Data entries:
+---+

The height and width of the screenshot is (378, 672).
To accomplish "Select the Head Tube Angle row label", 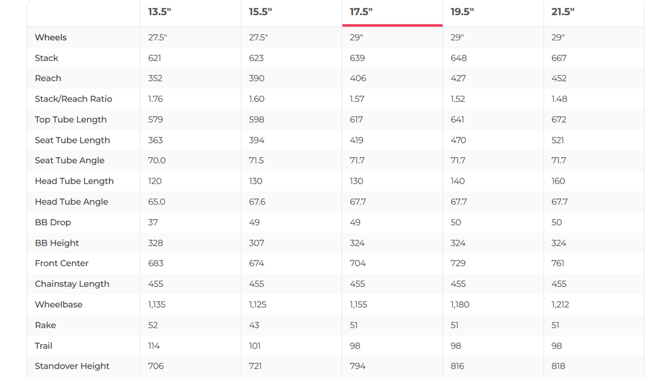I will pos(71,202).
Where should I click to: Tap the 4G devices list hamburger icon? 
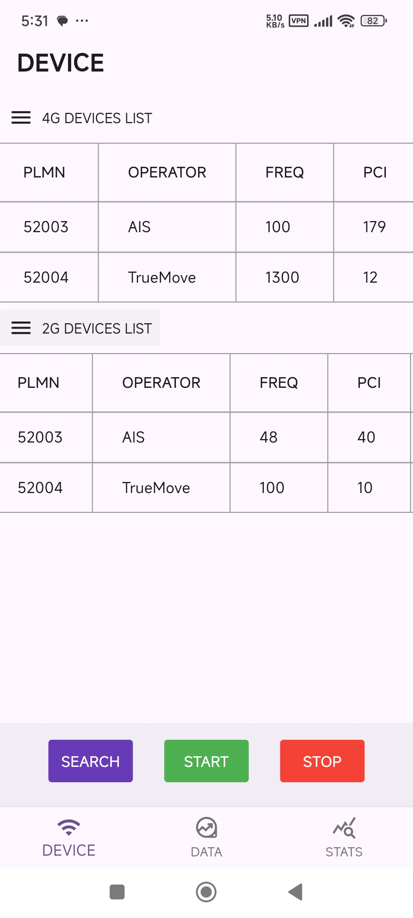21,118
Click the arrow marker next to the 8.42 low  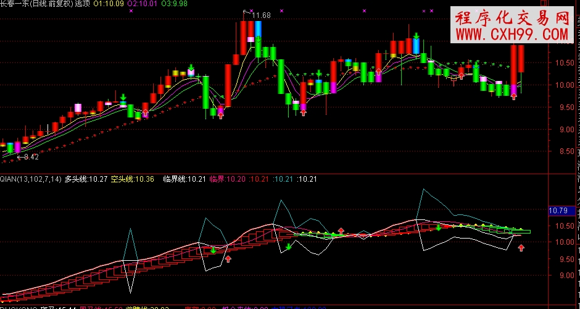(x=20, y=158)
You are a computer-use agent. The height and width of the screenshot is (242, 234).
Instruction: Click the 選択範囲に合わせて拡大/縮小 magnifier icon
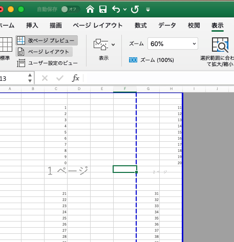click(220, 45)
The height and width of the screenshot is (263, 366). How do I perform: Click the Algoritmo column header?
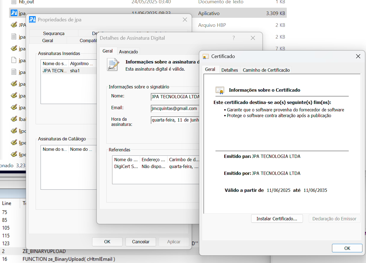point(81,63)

+---+

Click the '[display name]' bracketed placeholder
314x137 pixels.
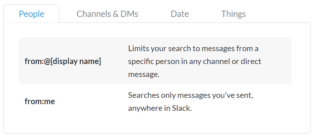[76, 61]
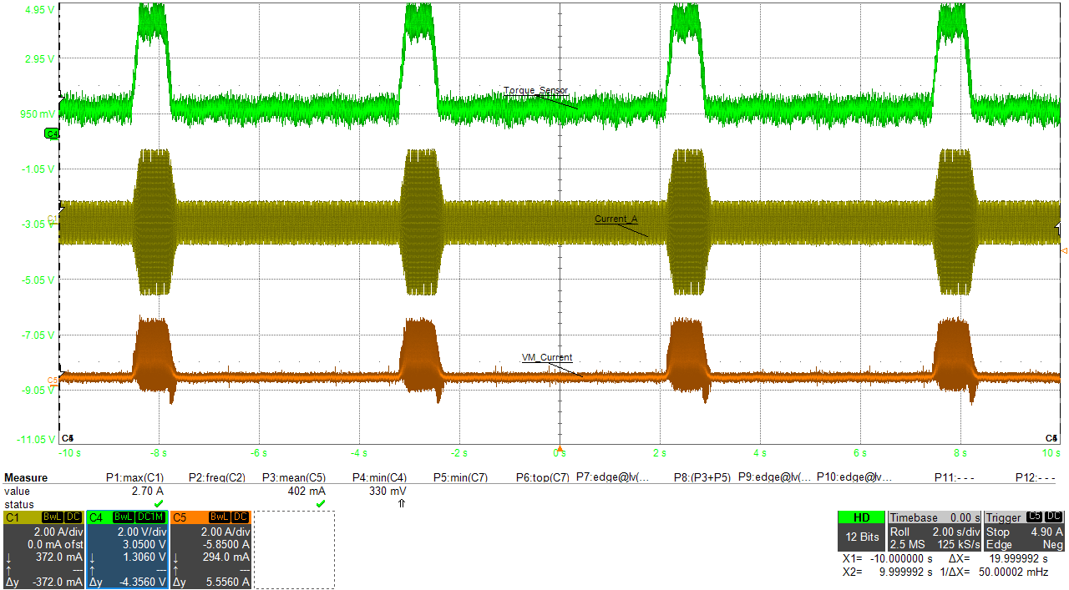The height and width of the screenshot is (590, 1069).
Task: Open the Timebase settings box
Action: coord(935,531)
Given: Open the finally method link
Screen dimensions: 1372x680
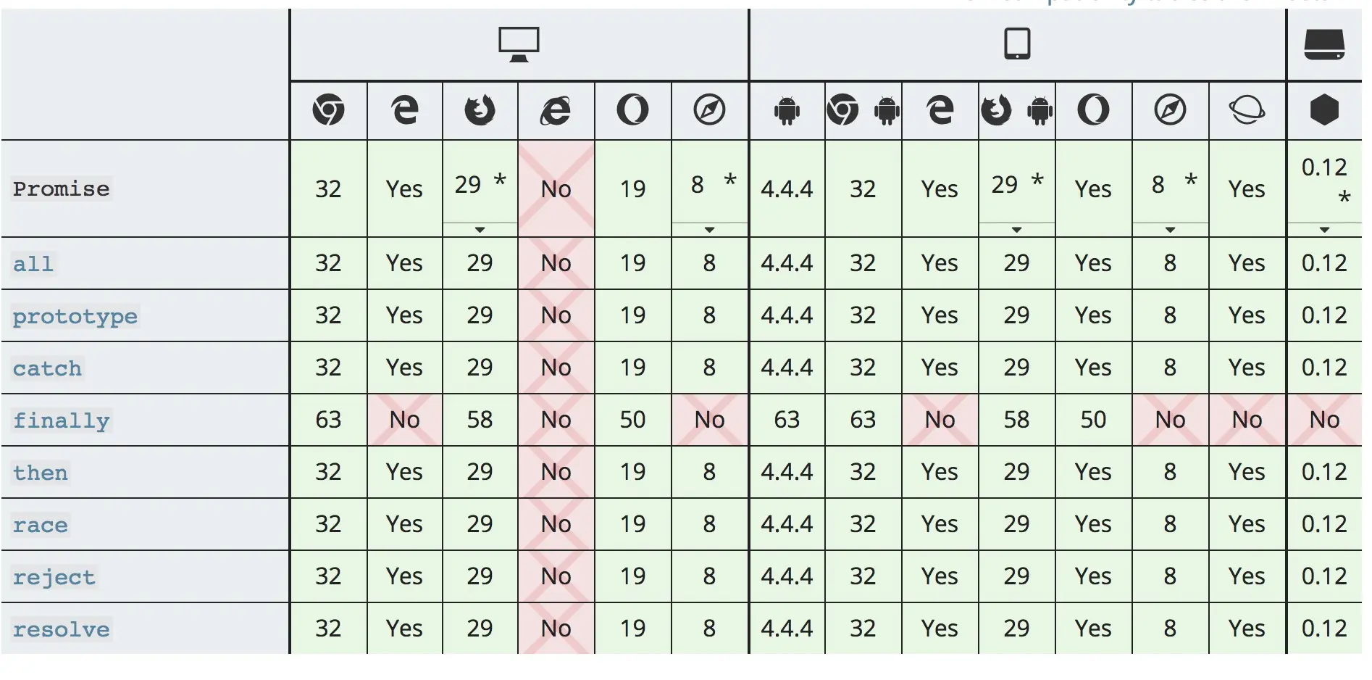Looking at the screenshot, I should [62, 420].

+---+

Switch "method" to "block" in the stretch of the listing from the line containing "Given: Open the finally method link" through the line containing "Looking at the", and reproduce only those lines with nothing else altered. Leave out the pictures.

The output:
Given: Open the finally block link
Screen dimensions: 1372x680
Looking at the screenshot, I should [62, 420].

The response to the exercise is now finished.